WOM dalam konteks penelitian ini adalah kesadaran konsumen terhadap merek
yang menjadi perbincangan positif secara lisan orang – orang di sekitar
konsumen. Seperti penjelasan Erfan Severi, Kwek Choon Ling dan Amir
Nasermoadeli di atas, konsumen mampu mempengaruhi nilai kekuatan merek
melalui segala yang mereka katakan satu sama lain. Logikanya, konsumen yang
mendengar perbincangan positif secara lisan orang di sekitarnya tentang merek
cenderung mempunyai persepsi positif pula terhadap merek tersebut, utamanya
bagi konsumen yang sebelumnya belum pernah mendengarkan informasi
tentang merek, sebaliknya perbincangan negatif tentang merek berpotensi
melahirkan persepsi negatif.
Perkembangan teknologi komunikasi melahirkan bentuk baru word of
mouth melalui sistem online yang disebut dengan electronic word of mouth
(EWOM). Duan et al., mendefinisikan electronic word of mouth (EWOM)

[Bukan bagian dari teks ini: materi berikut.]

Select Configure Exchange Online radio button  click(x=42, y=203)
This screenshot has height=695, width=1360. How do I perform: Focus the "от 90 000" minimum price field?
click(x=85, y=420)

sebagai bentuk media internet untuk berbagi tanggapan positif dan negatif
antara konsumen dan calon konsumen (Duan, et al., 2008 dalam Severi, Ling
dan Nasermoadeli, 2014: 86). EWOM dalam konteks penelitian ini adalah
kesadaran konsumen terhadap merek yang menjadi perbincangan positif orang
– orang dalam media online. Media online yang dimaksud dalam penelitian ini
meliputi sosial media, forum online, dan tulisan pribadi (blog dan website).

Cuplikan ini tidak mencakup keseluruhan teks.